3. Finally, you should capture the mouseup event. If drag-and-drop has been started – apply changes to the moved object, call the gantt.updateTask method, if necessary, and clear all temporary flags.

gantt.event(window, 'mouseup', function(e) {
  // apply changes if drag-and-drop was in progress
  if (dndActivated) {
    // validate and finalize changes if needed
    var task = gantt.getTask(taskId);
    task.baseline_date = gantt.roundDate({
      date: task.baseline_date,
      unit: "hour",
      step: 1    
    });
    // call gantt.updateTask to invoke the update of data    
    gantt.updateTask(taskId);
  }
  // clear all flags we've set at previous stages
  dndRequested = false;
  dndActivated = false;
  startPosition = null;
  startTimestamp = null;
  taskId = null;
});

Extra overlay for the chart

dhtmlxGantt provides the possibility to add an extra layer over the Gantt Chart for placing some custom content into it. As an overlay you can use a div container, an HTML canvas, etc. To draw the overlay content, any third-party library can be used.

For example, you can add an S-curve into the extra overlay. Generally, S-curves display the growth of expenses, decrease of supplies of materials, etc., and allow tracking the common progress of implementing tasks of a project.

To add an overlay into gantt, you need to complete two steps:

gantt.plugins({
    overlay: true
});
  • use the addOverlay() method of the gantt.ext.overlay object and pass a function that contains the logic of adding overlay content into it. This function takes a container with custom content as a parameter. See examples below.

The following example demonstrates how you can add a canvas overlay with S-curves for displaying the target and actual progress of the project (implemented with the help of the ChartJS library):

Overlay with S-curve

var overlay = gantt.ext.overlay.addOverlay(function(container){
    var canvas = document.createElement("canvas");
    container.appendChild(canvas);
    canvas.style.height = container.offsetHeight + "px";
    canvas.style.width = container.offsetWidth + "px";
 
    var ctx = canvas.getContext("2d");
    var myChart = new Chart(ctx, {
        type: "line",
        // full chart configuration
    });
});

The gantt.ext.overlay.addOverlay() method returns the id of a new overlay as a number.

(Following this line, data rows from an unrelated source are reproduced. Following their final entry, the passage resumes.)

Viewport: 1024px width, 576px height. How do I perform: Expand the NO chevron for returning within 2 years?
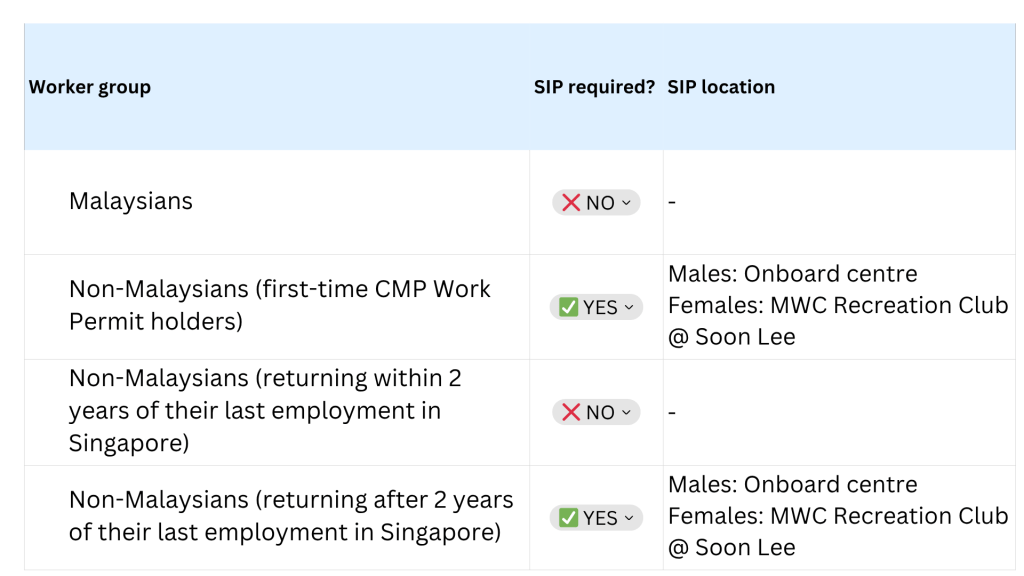[627, 412]
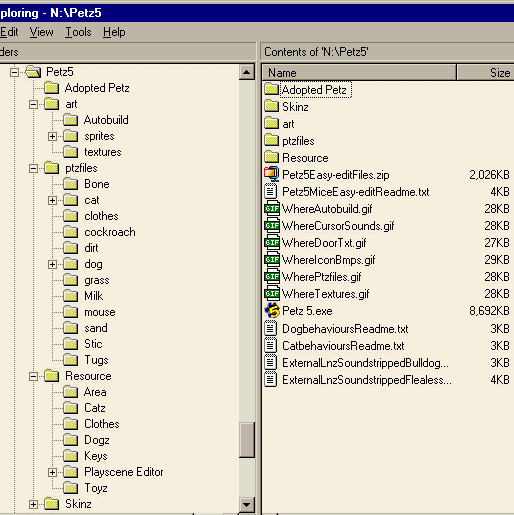The image size is (514, 515).
Task: Click the WhereTextures.gif file icon
Action: point(272,294)
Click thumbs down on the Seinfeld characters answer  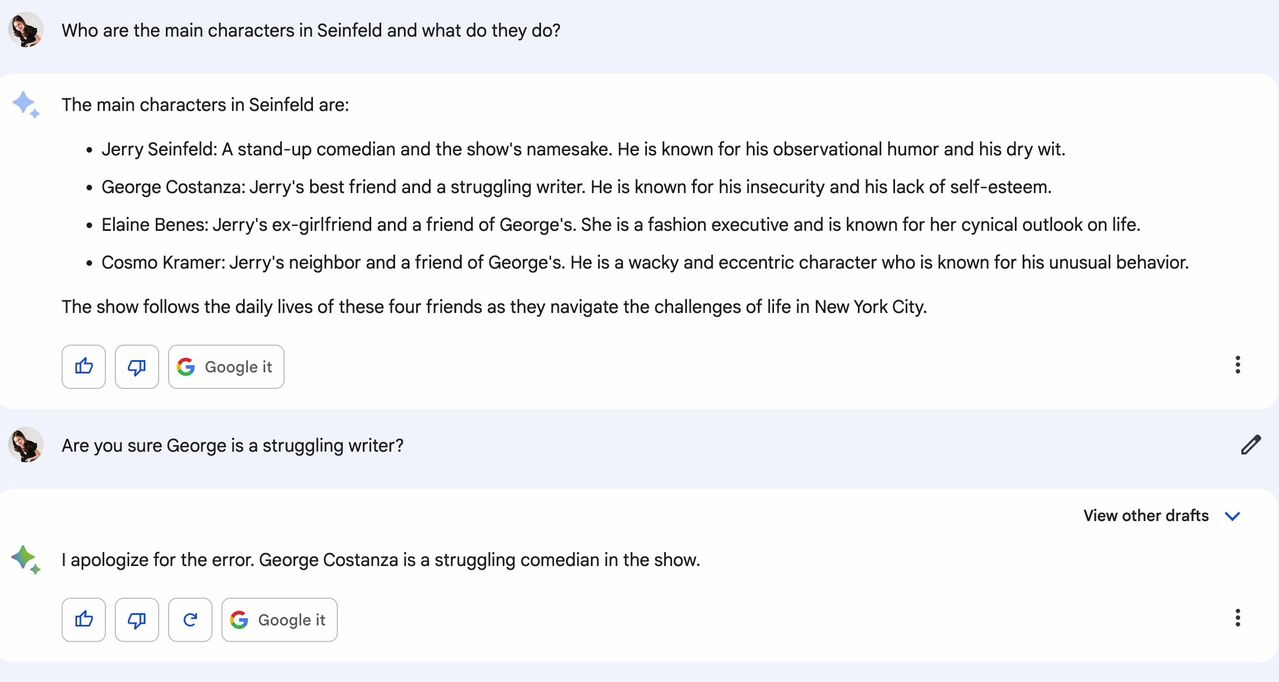(137, 367)
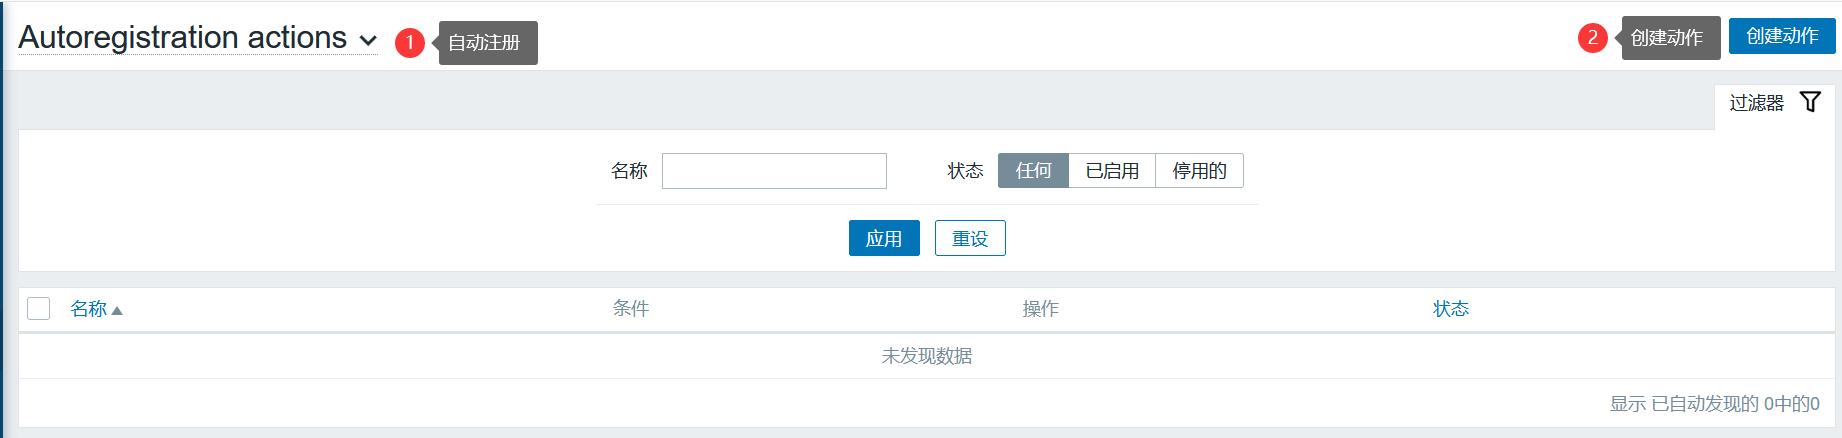Screen dimensions: 1842x438
Task: Tick the select-all checkbox in table header
Action: [x=39, y=308]
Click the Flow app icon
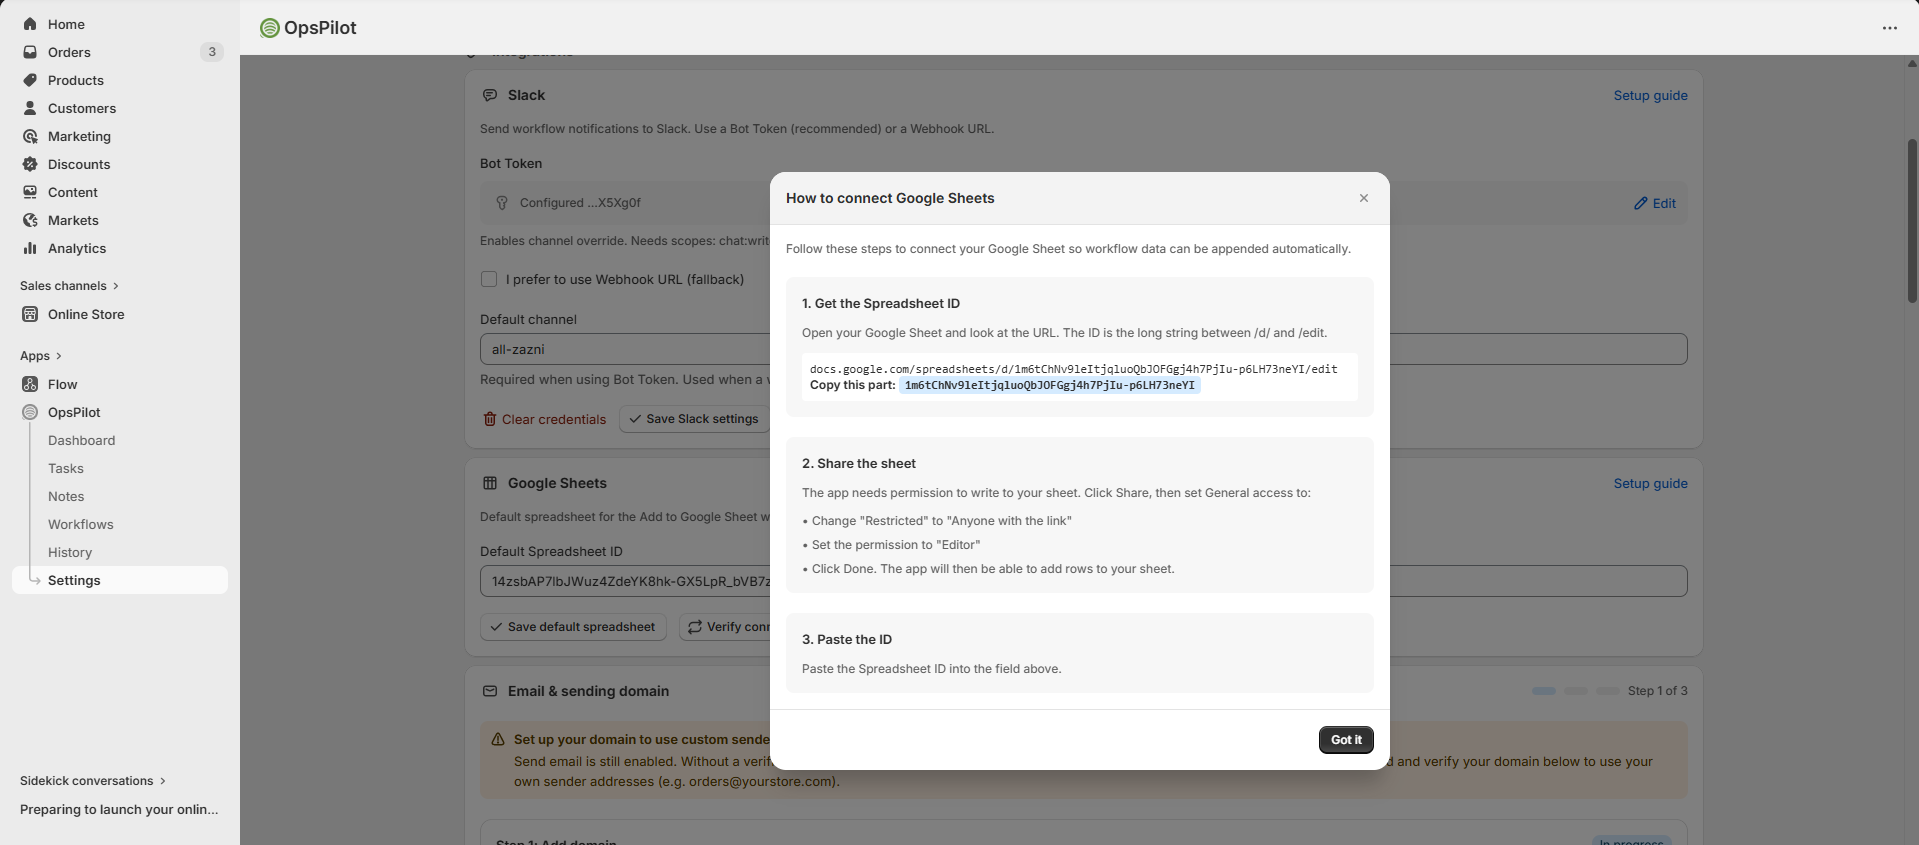This screenshot has height=845, width=1919. (x=30, y=384)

Related sample:  Gantt chart with overlay

Overlay extension API

The dhtmlxgantt_overlay extension contains a set of API methods to simplify work with overlays. These methods are available via the gantt.ext.overlay object.

addOverlay

adds a new overlay into the Gantt Chart and returns its id. Takes a container with custom content as a parameter.

var overlay = gantt.ext.overlay.addOverlay(function(container){});

deleteOverlay

removes an overlay by its id

gantt.ext.overlay.deleteOverlay(id);

getOverlaysIds

returns an array with ids of overlays added into the chart

var ids = gantt.ext.overlay.getOverlaysIds();

refreshOverlay

repaints the specified overlay. Takes the id of an overlay as a parameter.

gantt.ext.overlay.refreshOverlay(id);

showOverlay

shows an overlay by its id. Takes the id of an overlay as a parameter.

gantt.ext.overlay.showOverlay(id);

hideOverlay

hides an overlay by its id

gantt.ext.overlay.hideOverlay(id);

isOverlayVisible

checks visibility of the specified overlay. Returns true if the overlay is visible.